Criminals became more empowered through the remote setting, and eWallets are financially oriented, making them more vulnerable to cybercrime. Regulating this industry became necessary to prevent fraud. Consequently, just like other industries, eWallet firms must comply with KYC and AML frameworks set by global regulatory authorities.
What Is An eWallet?
Digital wallets (or E-wallets) are software-based systems that securely store a user’s payment information and passwords for numerous payment methods and websites. With the use of near-field communications, users can make purchases quickly and easily with digital wallets. Additionally, they can create stronger passwords without worrying about forgetting them later.
As a result of the risks involved, eWallet providers need to implement measures to prevent criminal activity. Service providers must understand the risks they face as well as the applicable legislation in their jurisdiction to ensure that their measures are effective.
E-KYC, also known as electronic KYC, refers to the remote verification of a customer’s identity during the initial registration of an account. It is implemented on an ongoing basis and triggered by events such as a customer performing large transactions or opening a new account.

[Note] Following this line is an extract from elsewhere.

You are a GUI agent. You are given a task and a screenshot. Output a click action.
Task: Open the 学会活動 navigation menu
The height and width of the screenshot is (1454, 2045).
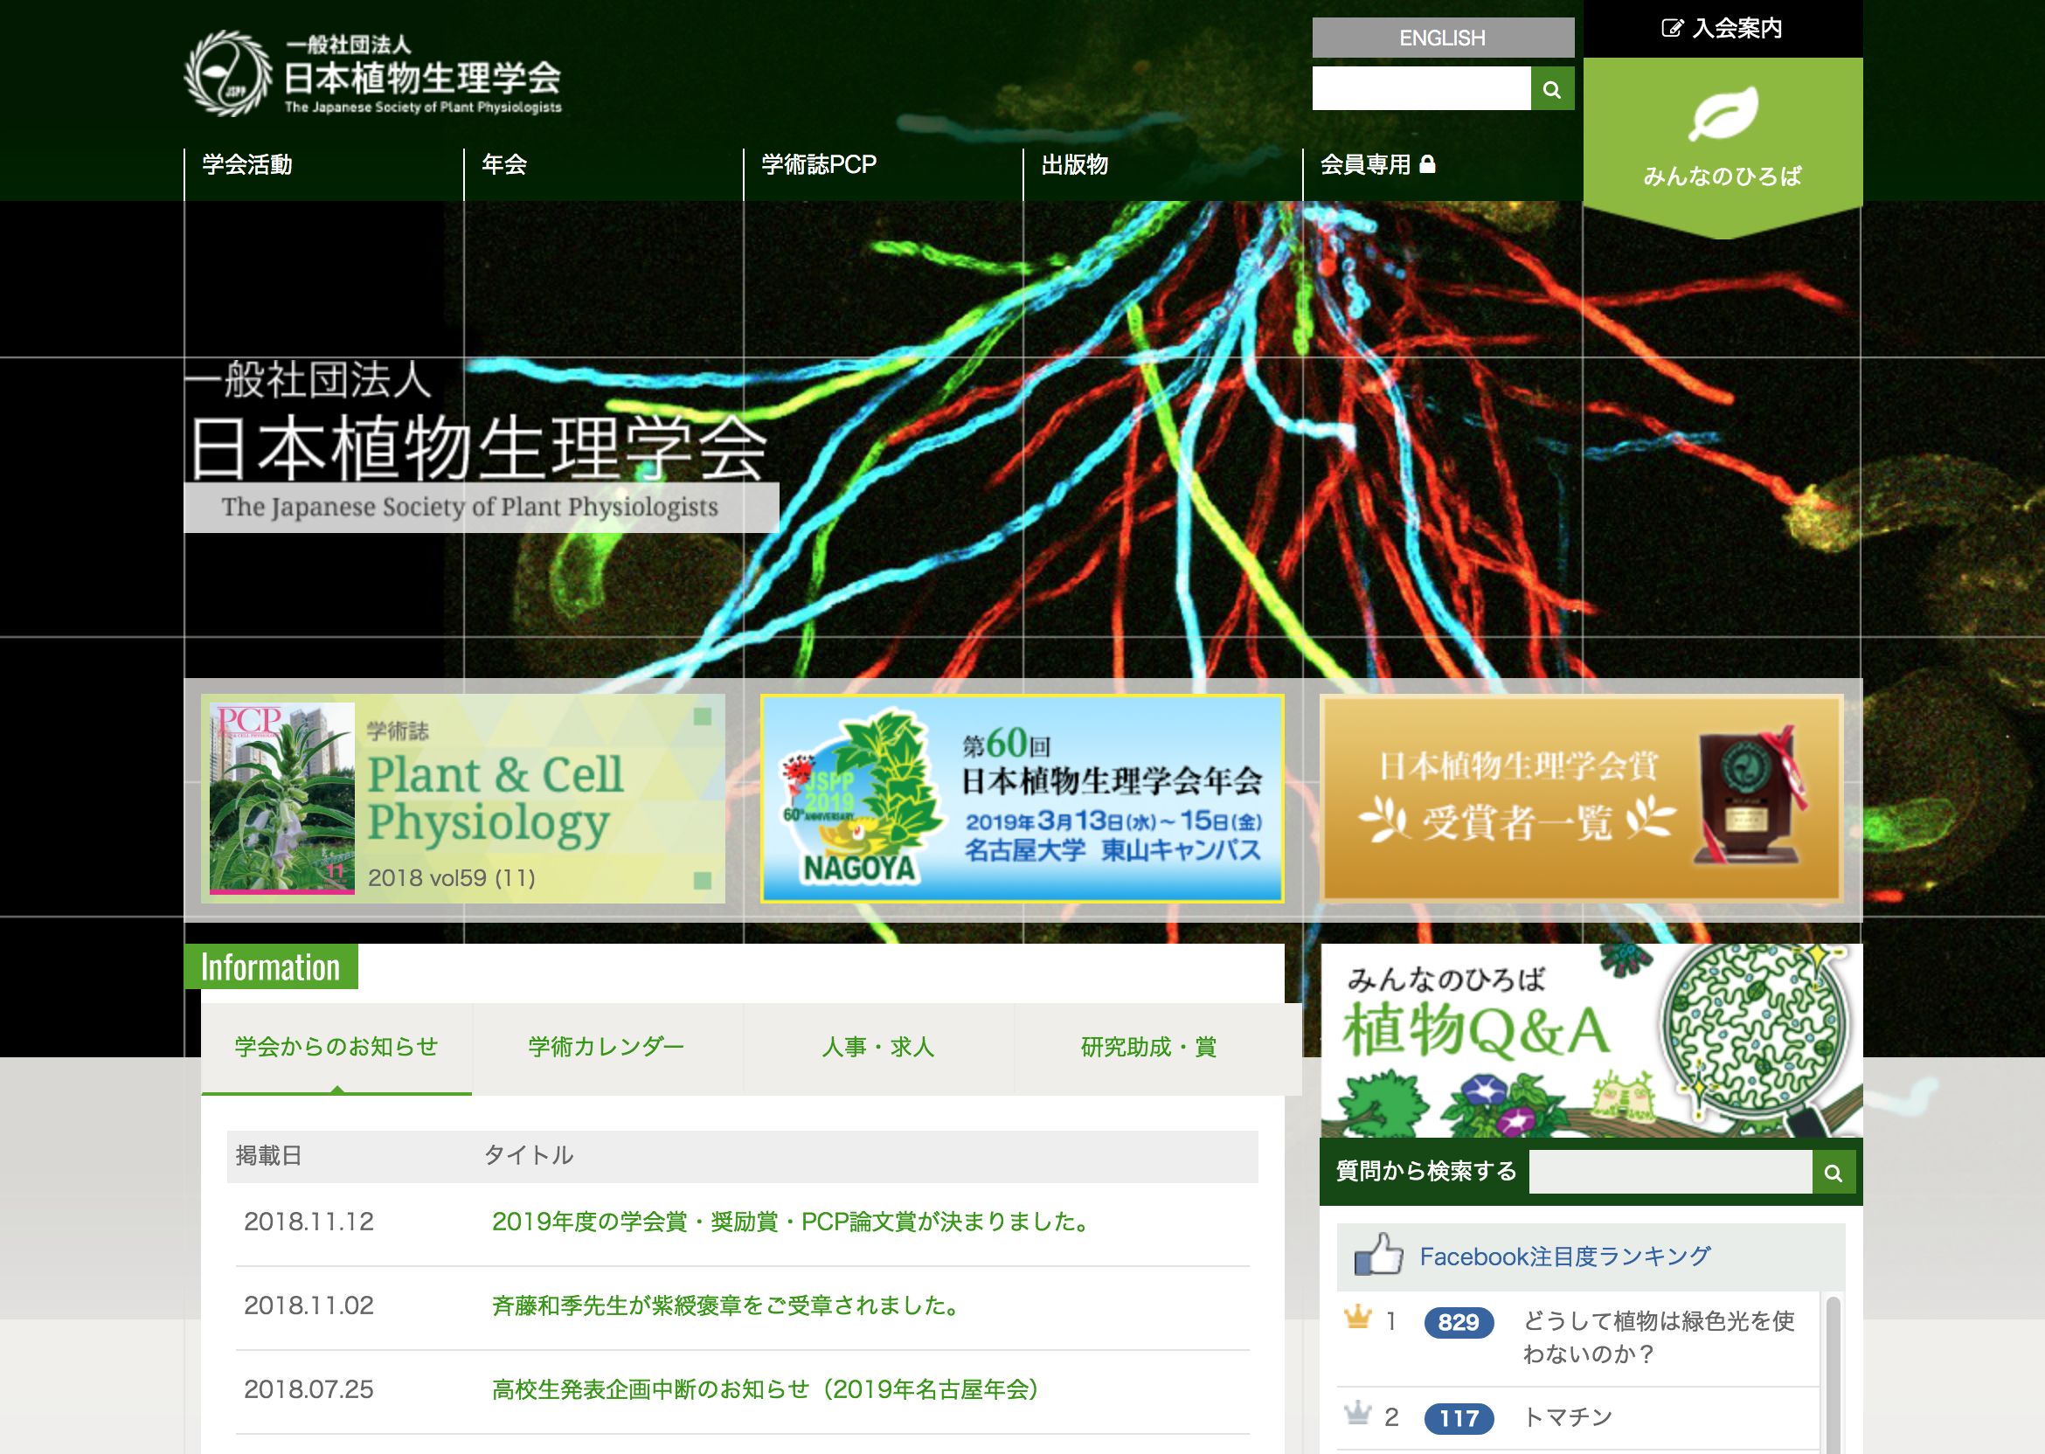(247, 165)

With an E-KYC process, the customer’s true identity is verifiable, therefore, customer-related risks are evaluated and analyzed. An e-wallet firm that follows this process not only ensures maximum security but also avoids heavy fines and penalties that could arise from KYC/AML non-compliance.
Additionally, e-wallet service providers use facial recognition as a security measure as part of the e-KYC process. With the help of liveness detection, an e-wallet is able to verify a customer’s live presence. It involves detecting facial expressions and eye movements to identify potential spoof attacks.
In order to comply with AML regulations, customers must be screened against criminal watch-lists, Politically Exposed Persons (PEP) lists, adverse media stories, and global sanctions.
Every member state must implement what the FATF has outlined as an AML/CFT framework based on risk. According to this regulation, providers of e-wallet services are required to conduct a risk analysis on every customer to rule out potential criminal threats.
In practice, e-wallets should comply with AML compliance standards by taking the following steps:
- Due Diligence of Customers
This involves verifying and authenticating the customer’s full name, address, date of birth, etc. EDD (Enhanced Due Diligence) measures must be implemented for customers who are designated with a high-risk rating.
- Transaction Monitoring
E-wallet service providers should monitor customer transactions to identify suspicious activity that may be indicative of money laundering. If a suspicious transaction is detected, the firm must file a Suspicious Activity Report (SAR) with the authorities.
- Ongoing Screening
In order to minimize reputational and financial risks, e-wallet firms need to conduct ongoing customer screenings. E-wallet users are verified against global sanctions and criminal watch-lists during this process.